What you need to do →
a) From the father-and-son article, quote the text starting at "There's no better" and ending at "of having COVID-19.".
b) List every hospital department or division named in the father-and-son article.

Photo: Ong Siong Gim
Seen on the internet:
A father said to his son, "Be carfeul where you walk."
The son responded, "You be careful, remember that I follow in your footsteps."
There's no better father-son duo to illustrate this scenario than Associate Professor Ong Hian Tat, Head of Division of Paediatric Neurology, and Senior Consultant at Department of Paediatrics, National University Hospital (NUH), and his son, Dr Ong Siong Gim, a medical officer with the Department of Paediatrics, also at NUH.
Assoc Prof Ong, 58, specialises in treating children who have problems with their nervous system, while Dr Ong, 26, is interested in clinical and academic research, and hopes to become a paediatric clinician scientist.
In early 2020, Dr Ong was also on the frontlines fighting COVID-19 not only in the Emergency Medicine Department but also as a medical officer when he was called back to the army, helping to swab patients suspected of having COVID-19.
When asked if he encouraged or steered his son into being a paediatrician like himself, Assoc Prof Ong replied with these sage words: "I encourage my children to pursue their own interests, as it is only their own interests that can continue to serve as the impetus for them to carry on despite the setbacks and failures in any long term career."
Dr Ong admits that his father's job may have subconsciously influenced his decision to become a paediatrician himself. "However, ultimately, I developed interest in the area, which was why I chose to pursue a career in paediatrics," he says.
Photo: Ong Siong Gim
Both father and son developed an interest in paediatrics after their postings to their respective paediatric units. For Assoc Prof, that was more than 30 years ago at Singapore General Hospital, while the younger Dr Ong was posted to the Department of Paediatrics at NUH in 2018, during his third year of medical school.

Provided records →
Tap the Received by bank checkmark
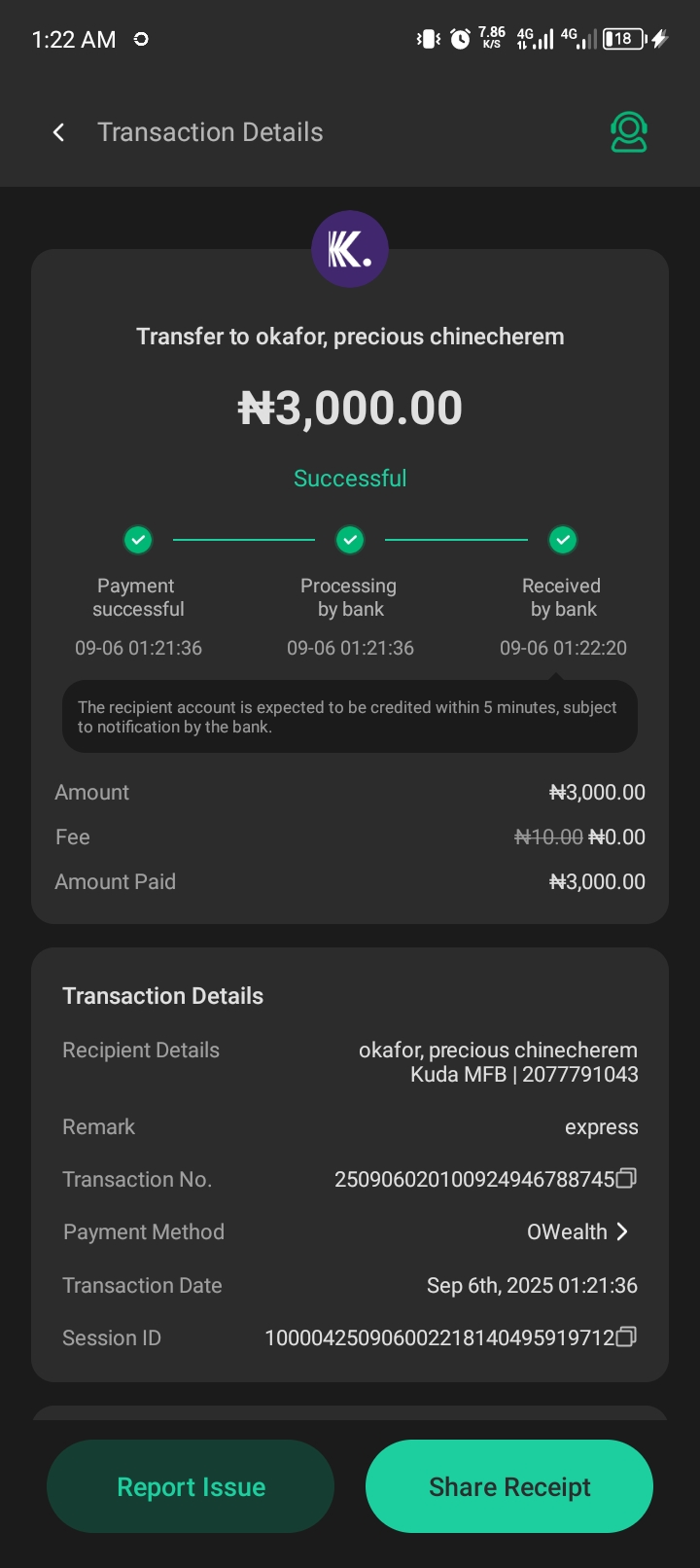The image size is (700, 1568). (x=563, y=539)
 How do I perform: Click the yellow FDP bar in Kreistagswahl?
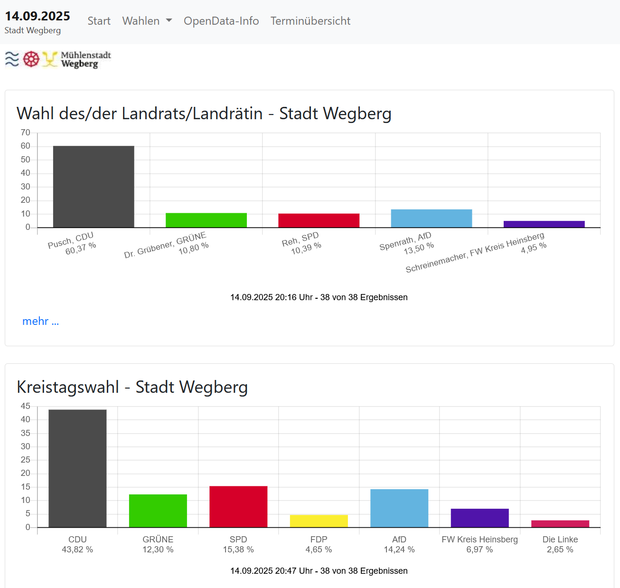tap(319, 521)
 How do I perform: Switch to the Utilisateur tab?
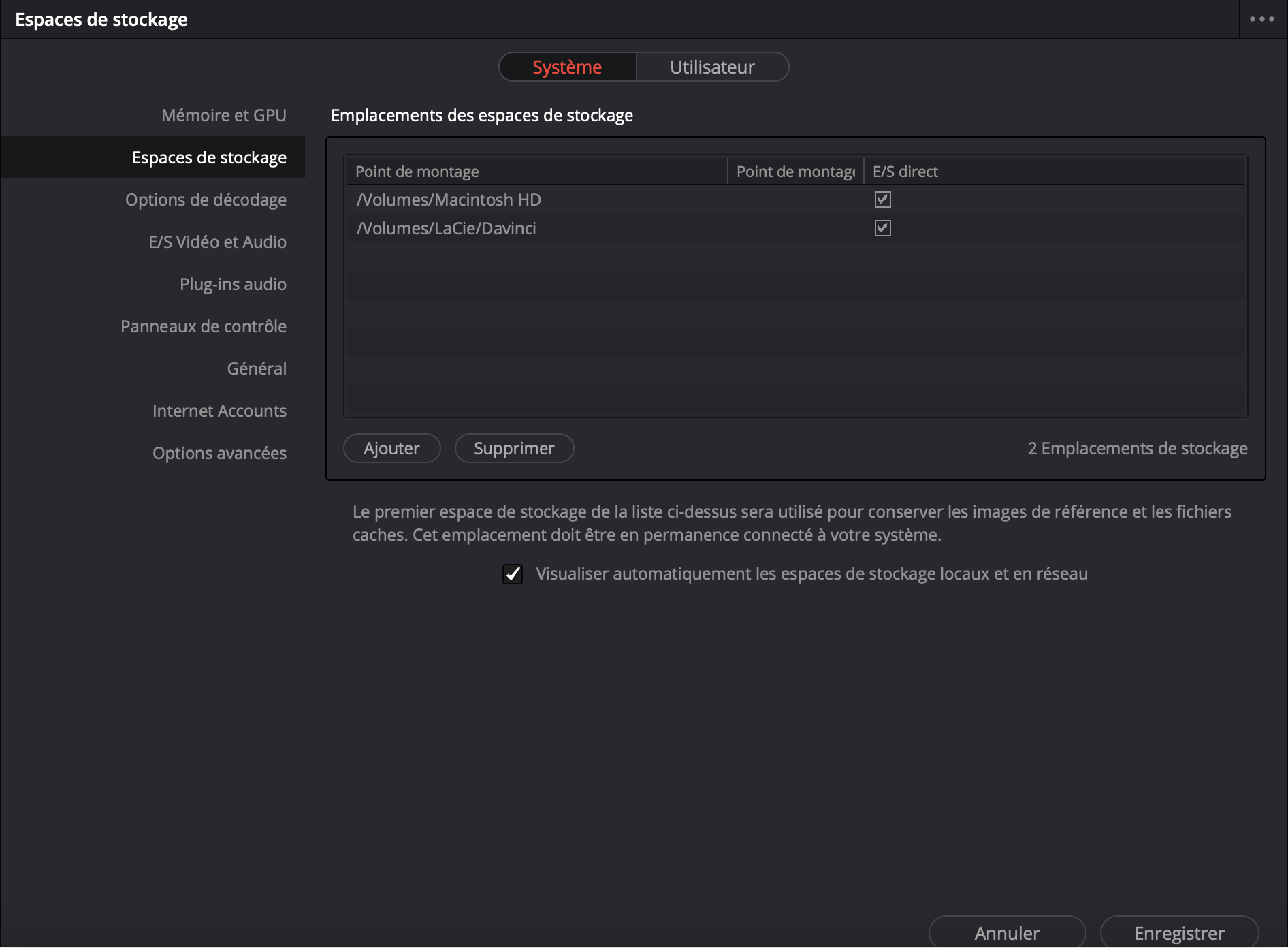[x=712, y=67]
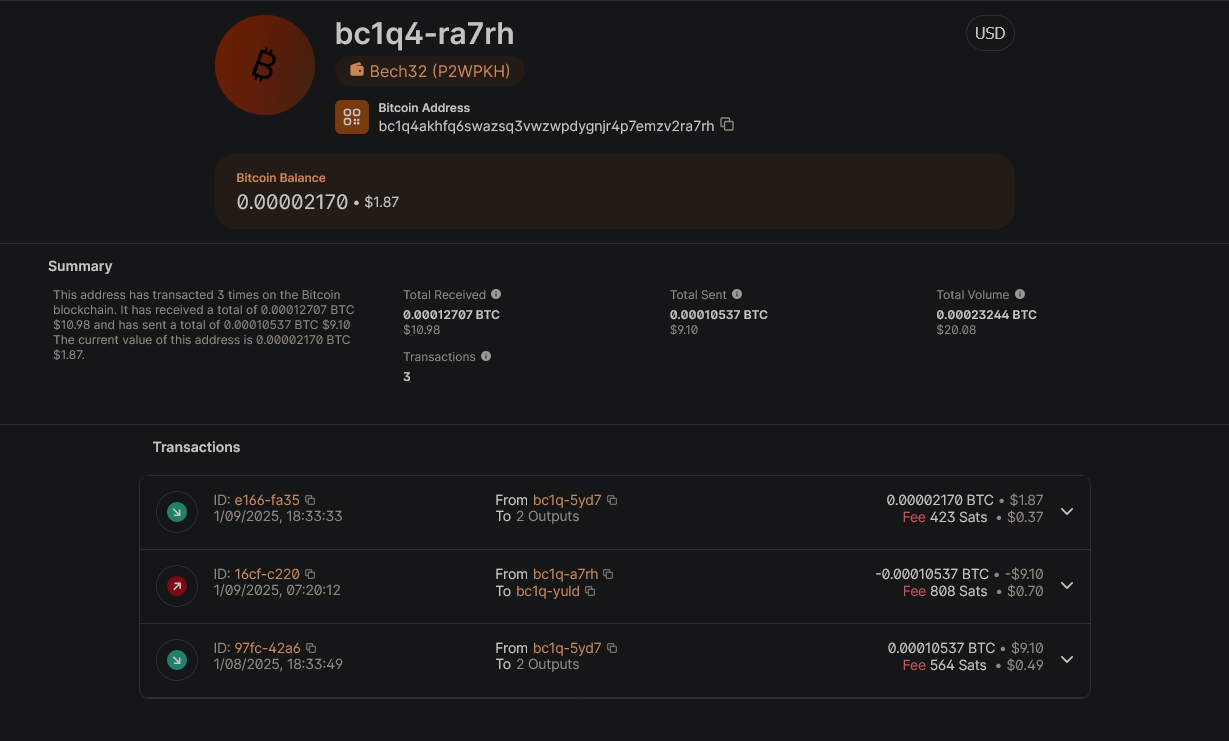Screen dimensions: 1229x741
Task: Copy the bc1q-yuld recipient address
Action: click(590, 591)
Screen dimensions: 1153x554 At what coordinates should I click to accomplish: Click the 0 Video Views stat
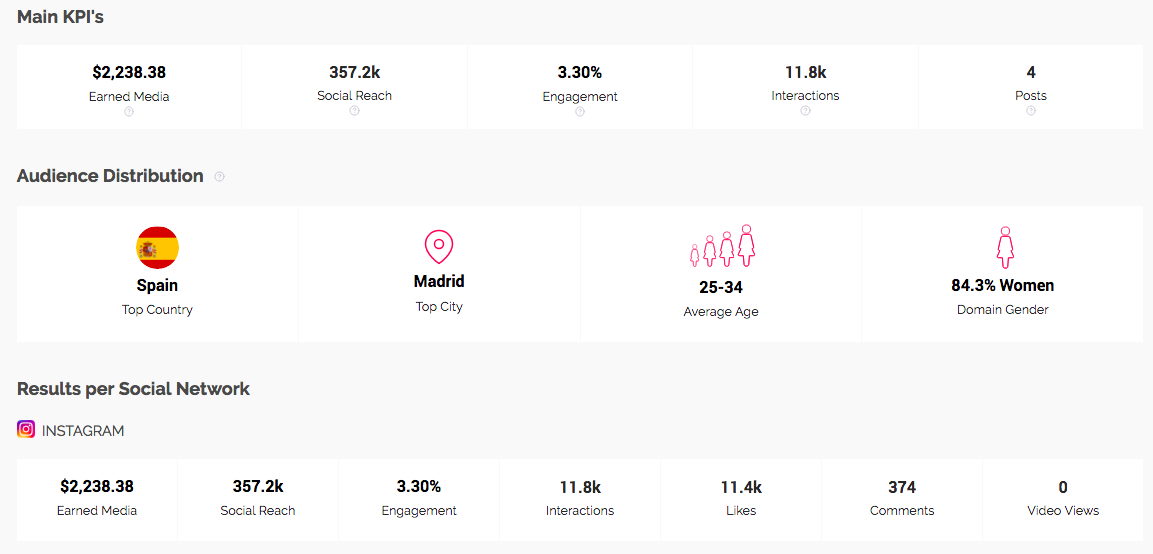click(1063, 487)
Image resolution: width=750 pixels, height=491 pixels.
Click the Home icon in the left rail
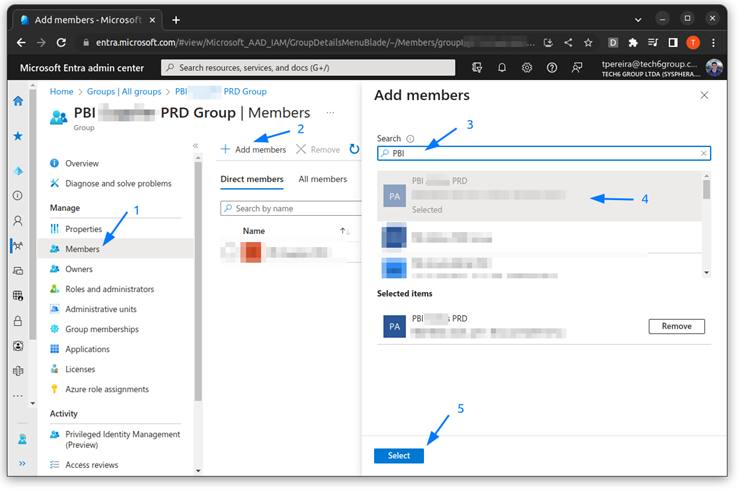18,101
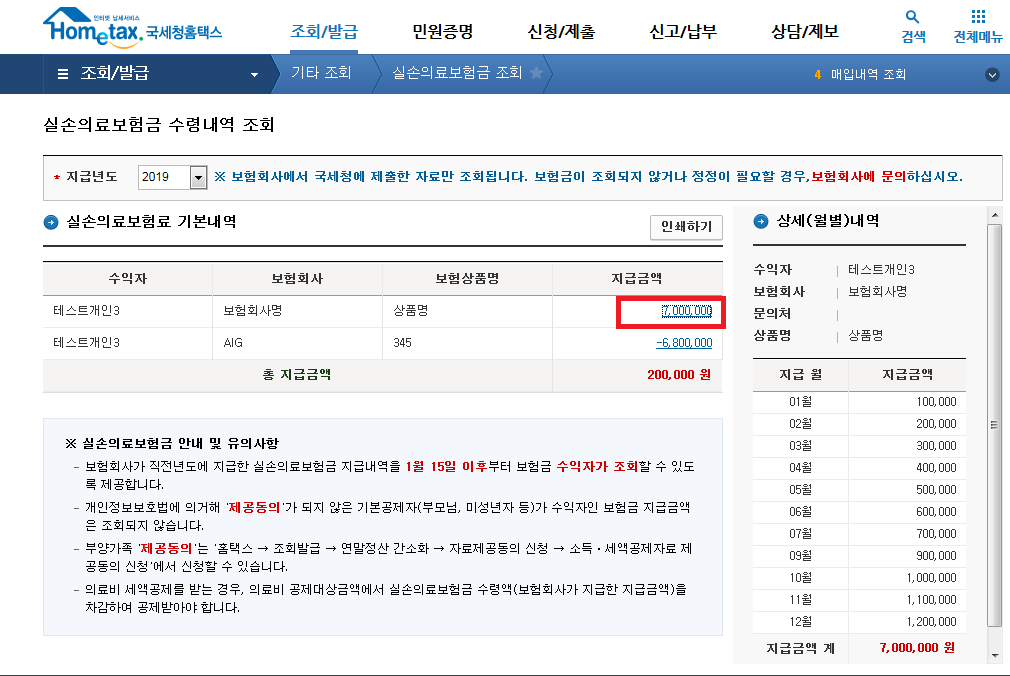Click the hamburger icon beside 조회/발급

coord(63,74)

Solution list →
a)
There's no better father-son duo to illustrate this scenario than Associate Professor Ong Hian Tat, Head of Division of Paediatric Neurology, and Senior Consultant at Department of Paediatrics, National University Hospital (NUH), and his son, Dr Ong Siong Gim, a medical officer with the Department of Paediatrics, also at NUH.
Assoc Prof Ong, 58, specialises in treating children who have problems with their nervous system, while Dr Ong, 26, is interested in clinical and academic research, and hopes to become a paediatric clinician scientist.
In early 2020, Dr Ong was also on the frontlines fighting COVID-19 not only in the Emergency Medicine Department but also as a medical officer when he was called back to the army, helping to swab patients suspected of having COVID-19.

b)
Division of Paediatric Neurology
Department of Paediatrics
Emergency Medicine Department